[START Records for the exercise]
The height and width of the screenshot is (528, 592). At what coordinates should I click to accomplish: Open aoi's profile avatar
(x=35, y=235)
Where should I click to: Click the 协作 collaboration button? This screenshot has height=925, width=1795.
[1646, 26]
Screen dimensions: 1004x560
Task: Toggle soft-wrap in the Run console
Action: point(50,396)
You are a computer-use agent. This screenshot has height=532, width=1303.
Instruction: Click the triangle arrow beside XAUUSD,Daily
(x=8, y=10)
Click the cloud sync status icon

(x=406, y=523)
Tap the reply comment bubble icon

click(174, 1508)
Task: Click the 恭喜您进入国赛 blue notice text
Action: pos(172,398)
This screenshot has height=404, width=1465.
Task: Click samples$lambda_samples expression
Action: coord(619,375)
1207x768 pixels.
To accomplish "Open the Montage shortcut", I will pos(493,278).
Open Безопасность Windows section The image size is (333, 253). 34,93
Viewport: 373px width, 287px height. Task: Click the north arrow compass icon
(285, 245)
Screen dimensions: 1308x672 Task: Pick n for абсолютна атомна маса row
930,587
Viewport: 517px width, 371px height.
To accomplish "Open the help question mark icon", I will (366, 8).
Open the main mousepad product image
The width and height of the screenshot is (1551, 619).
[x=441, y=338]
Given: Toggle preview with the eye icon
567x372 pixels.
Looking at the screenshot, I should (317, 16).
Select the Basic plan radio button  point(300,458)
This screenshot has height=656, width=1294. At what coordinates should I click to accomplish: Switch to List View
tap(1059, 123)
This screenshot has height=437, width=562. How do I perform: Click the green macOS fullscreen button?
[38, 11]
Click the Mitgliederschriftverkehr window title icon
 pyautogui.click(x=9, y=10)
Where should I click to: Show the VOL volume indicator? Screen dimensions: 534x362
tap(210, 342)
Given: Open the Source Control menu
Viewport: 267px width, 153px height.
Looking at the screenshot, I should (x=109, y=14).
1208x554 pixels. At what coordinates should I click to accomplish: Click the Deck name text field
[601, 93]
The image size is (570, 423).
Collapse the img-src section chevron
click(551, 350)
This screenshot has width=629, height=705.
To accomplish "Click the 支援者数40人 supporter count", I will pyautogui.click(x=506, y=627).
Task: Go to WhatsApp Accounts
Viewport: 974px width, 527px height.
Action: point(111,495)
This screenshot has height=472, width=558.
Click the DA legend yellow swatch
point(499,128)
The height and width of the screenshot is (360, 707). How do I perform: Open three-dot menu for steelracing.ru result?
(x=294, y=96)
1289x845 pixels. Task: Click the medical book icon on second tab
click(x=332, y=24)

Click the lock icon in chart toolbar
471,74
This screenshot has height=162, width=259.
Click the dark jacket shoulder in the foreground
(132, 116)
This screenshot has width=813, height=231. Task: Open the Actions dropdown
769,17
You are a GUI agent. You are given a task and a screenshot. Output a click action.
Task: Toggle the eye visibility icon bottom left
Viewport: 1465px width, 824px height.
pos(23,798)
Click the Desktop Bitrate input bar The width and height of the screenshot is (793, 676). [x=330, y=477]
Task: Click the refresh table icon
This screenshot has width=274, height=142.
[END Records for the exercise]
* Direction
Rewrite the records from the start up to and including the line with "Action: coord(619,375)", changing "Tap" to "Press" and leaving everything else as it is.

* Written answer
The height and width of the screenshot is (528, 592). At what coordinates should I click to accomplish: Open aoi's profile avatar
(x=35, y=235)
Where should I click to: Click the 协作 collaboration button? This screenshot has height=925, width=1795.
[1646, 26]
Screen dimensions: 1004x560
Task: Toggle soft-wrap in the Run console
Action: point(50,396)
You are a computer-use agent. This screenshot has height=532, width=1303.
Instruction: Click the triangle arrow beside XAUUSD,Daily
(x=8, y=10)
Click the cloud sync status icon

(x=406, y=523)
Press the reply comment bubble icon

click(174, 1508)
Task: Click the 恭喜您进入国赛 blue notice text
Action: pos(172,398)
This screenshot has height=404, width=1465.
Task: Click samples$lambda_samples expression
Action: coord(619,375)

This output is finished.